The MAC is clearly visible in electron microscopic images of complement lysed cells as doughnut-shaped protein-lined pores, first observed by Humphrey and Dourmashkin 40 years ago (see Fig. 4.10). The pore has an inner diameter approaching 10 nm:

• allowing the free flow of solutes and electrolytes across the cell membrane; and

• because of the high internal osmotic pressure, causing the cell to swell and sometimes burst.

Metabolically inert targets such as aged erythrocytes are readily lysed by even a small number of MAC lesions, whereas viable nucleated cells resist killing through a combination of ion pump activities and recovery processes that remove MAC lesions and plug membrane leaks.

Even in the absence of cell killing, MAC lesions may severely compromise cell function or cause cell activation.

Regulation of the membrane attack pathway reduces the risk of ‘bystander’ damage to adjacent cells

Although regulation in the activation pathways is the major way in which complement is controlled, there are further failsafe mechanisms to protect self cells from MAC damage and lysis.

First, the membrane binding site in C5b67 is labile. If the complex does not encounter a membrane within a fraction of a second after release from the convertase, the site is lost through:

• hydrolysis; or

• binding of one of the fluid-phase regulators of the terminal pathway – S protein (also termed vitronectin) or clusterin – both of which are multifunctional plasma proteins with diverse roles in homeostasis.

C8, an essential component of the MAC, also behaves as a regulator in that binding of C8 to C5b–7 in the fluid phase blocks the membrane binding site and prevents MAC formation.

The net effect of all these plasma controls is to limit MAC deposition to membranes in the immediate vicinity of the site of complement activation, so reducing risk of ‘bystander’ damage to adjacent cells.

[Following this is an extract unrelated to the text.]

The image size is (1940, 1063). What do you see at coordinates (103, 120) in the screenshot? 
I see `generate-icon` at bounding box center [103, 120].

CD59 protects host cells from complement-mediated damage

Complexes that do bind are further regulated on host cells by CD59, a membrane protein that locks into the MAC as it assembles and inhibits binding of C9, thereby preventing pore formation (Fig. 4.11). CD59 is a broadly expressed, glycolipid-anchored protein that is structurally unrelated to the complement regulators described above.

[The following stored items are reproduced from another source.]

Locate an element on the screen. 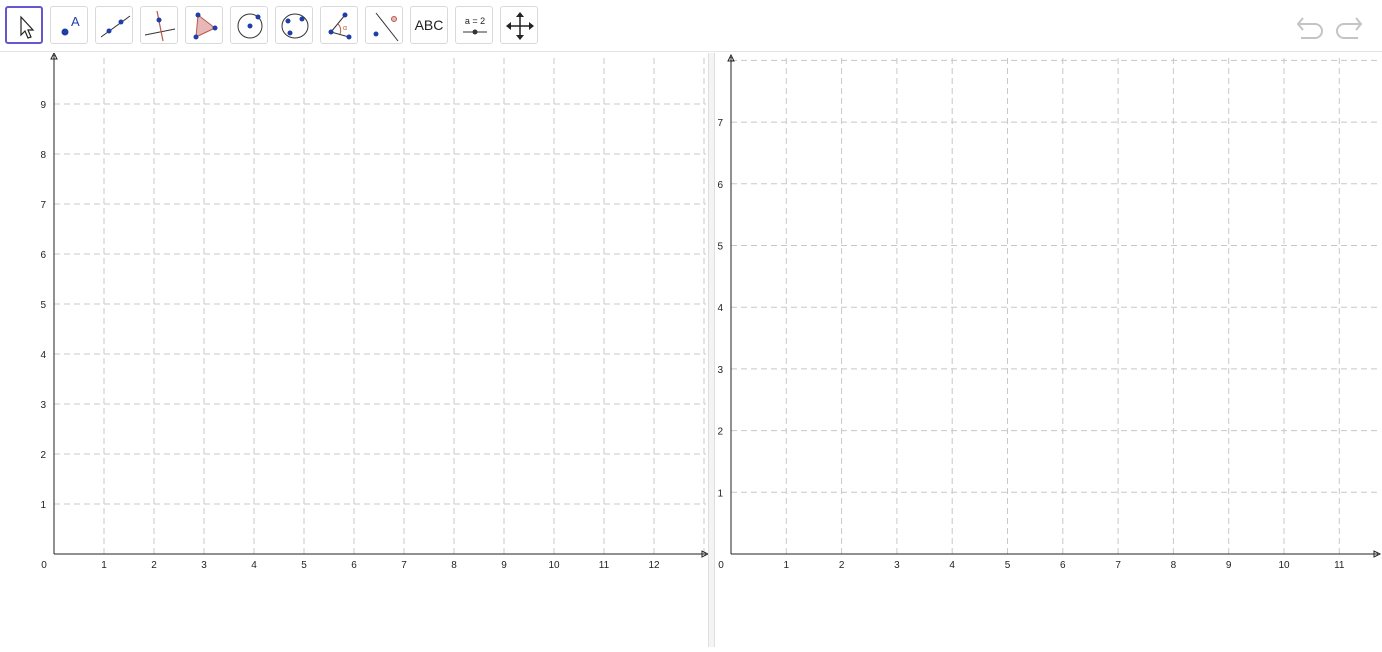  slider-tool-label: a = 2 is located at coordinates (475, 21).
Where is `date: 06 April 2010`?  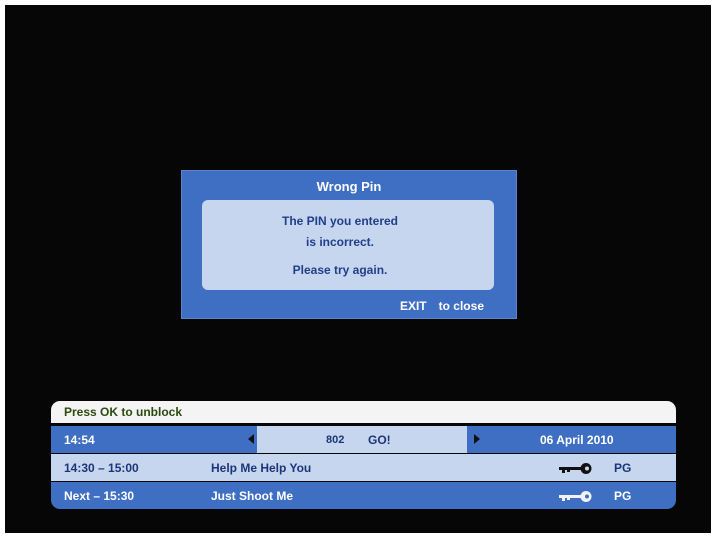 date: 06 April 2010 is located at coordinates (577, 440).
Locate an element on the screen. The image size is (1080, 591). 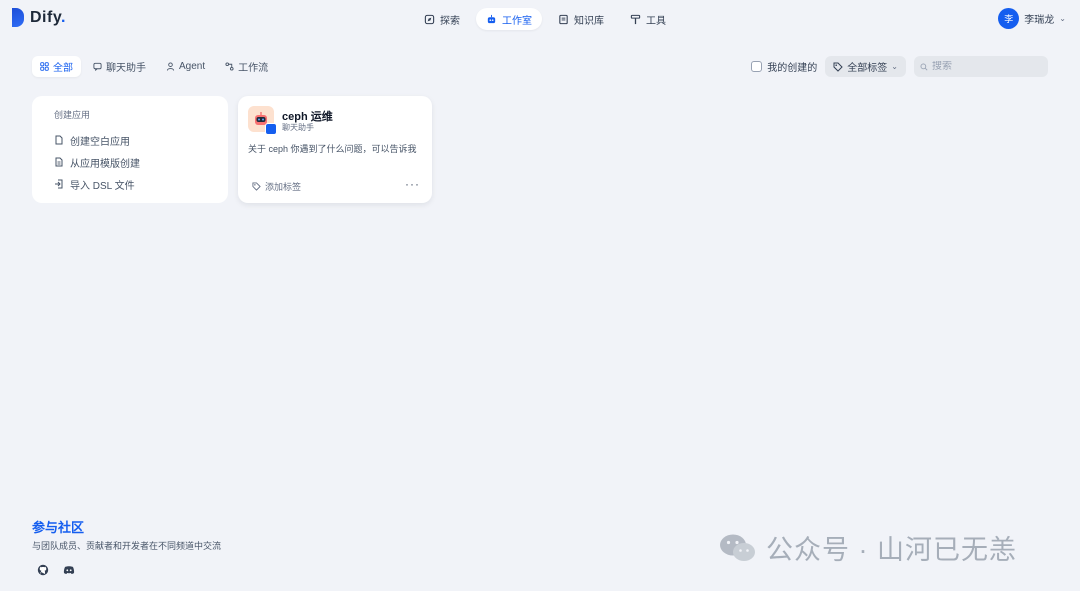
import-dsl-label: 导入 DSL 文件 is located at coordinates (102, 186).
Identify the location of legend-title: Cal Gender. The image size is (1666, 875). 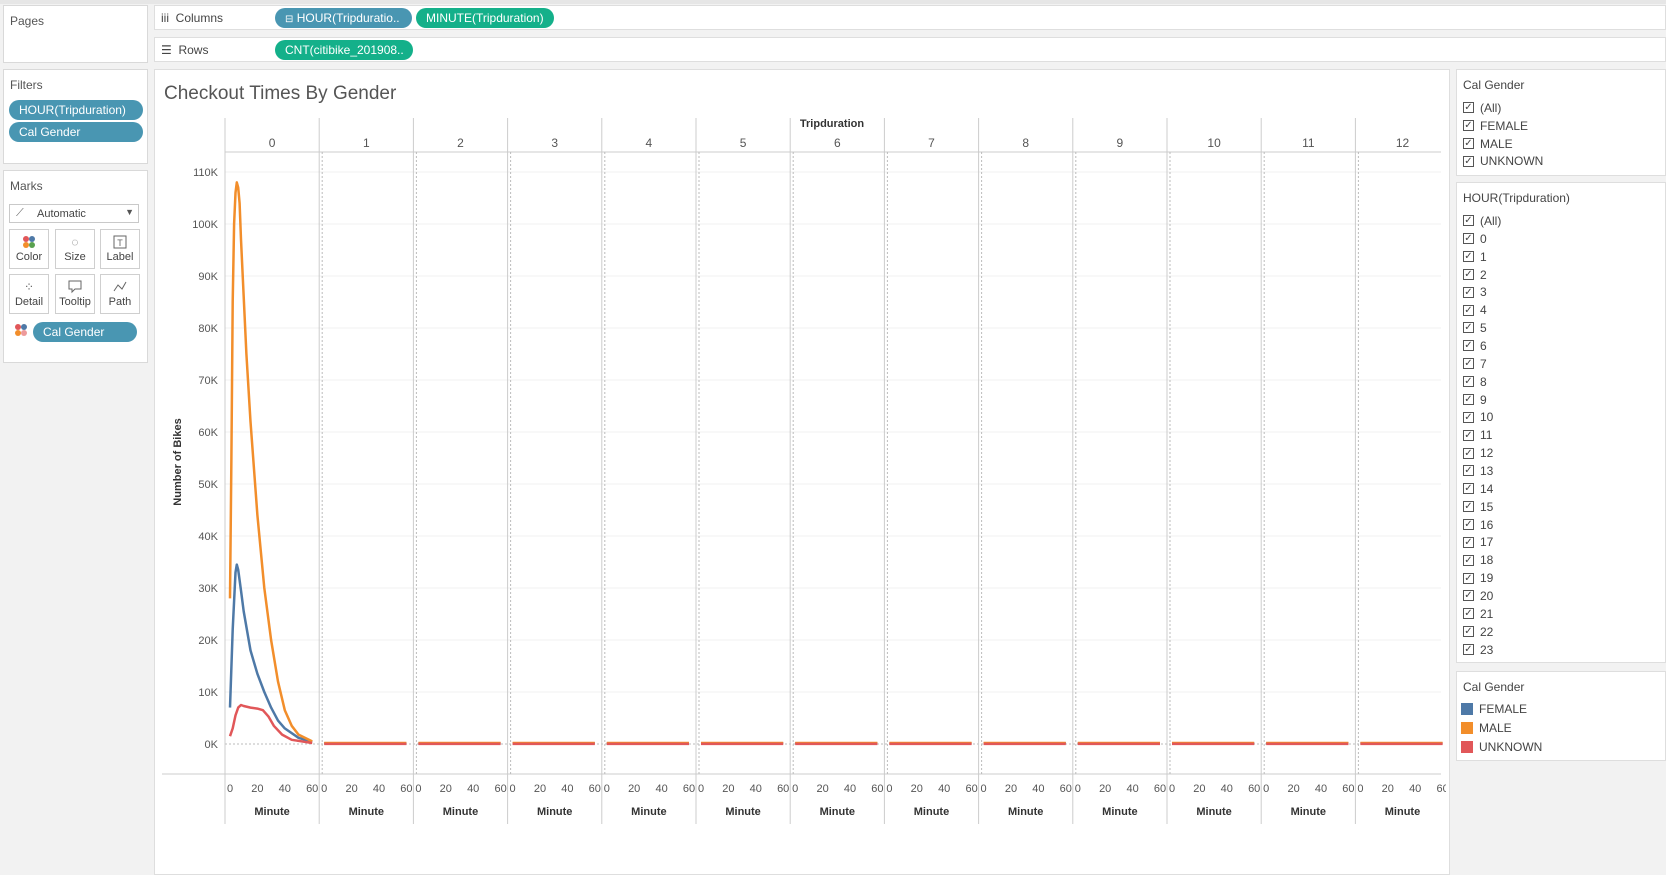
(1494, 687).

Fig. 4.11 Role of CD59 in protecting host cells from complement damage

The upper diagram models assembly of the MAC in the absence of the regulator CD59 – C9 binds C5b–8, unwinds, and traverses the membrane and recruits further C9 molecules, which in turn unfold and insert to form the MAC. In the lower diagram, CD59 binds the C5b–8 complex and prevents the unfolding and insertion of C9, which is essential for the initiation of MAC pore formation.

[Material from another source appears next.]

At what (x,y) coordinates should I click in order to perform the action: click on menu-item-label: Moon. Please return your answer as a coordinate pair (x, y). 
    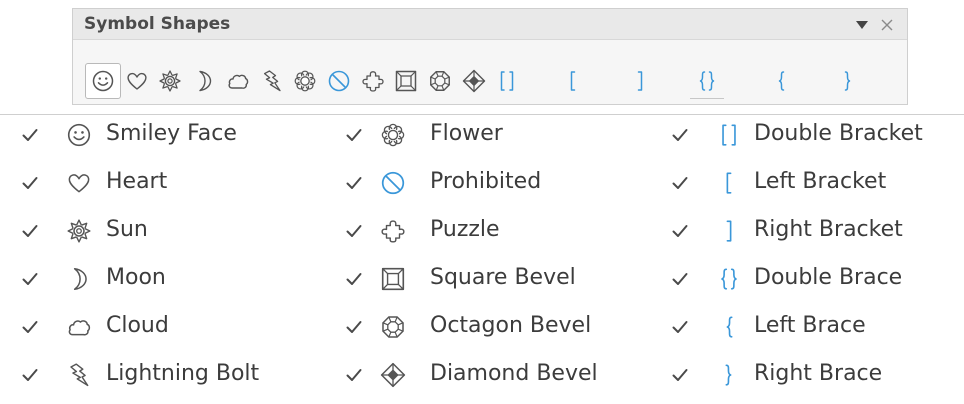
    Looking at the image, I should click on (136, 278).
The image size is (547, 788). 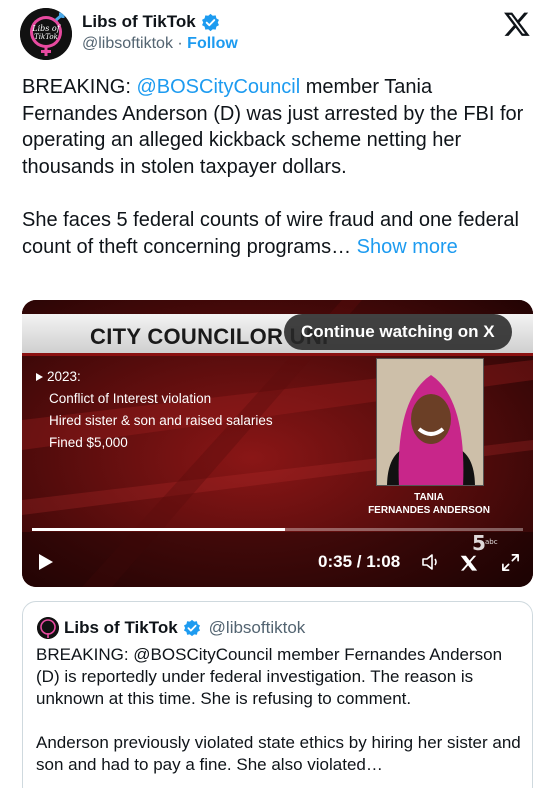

The importance of CD59 in protecting host cells from complement damage is well illustrated in the hemolytic disorder paroxysmal nocturnal hemoglobinuria (PNH), in which erythrocytes and other circulating cells are unable to make glycolipid anchors and as a consequence lack CD59 (and also DAF). The ‘tickover’ complement activation that occurs on all cells without much consequence is then sufficient in the absence of CD59 to cause low-grade hemolysis and hemolytic crises.

Membrane receptors for complement products

Receptors for fragments of C3 are widely distributed on different leukocyte populations

Many cells express one or more membrane receptors for complement products (Fig. 4.12). An understanding of the receptors is essential because the majority of the effects of complement are mediated through these molecules. The best characterized of the complement receptors are those binding fragments of C3.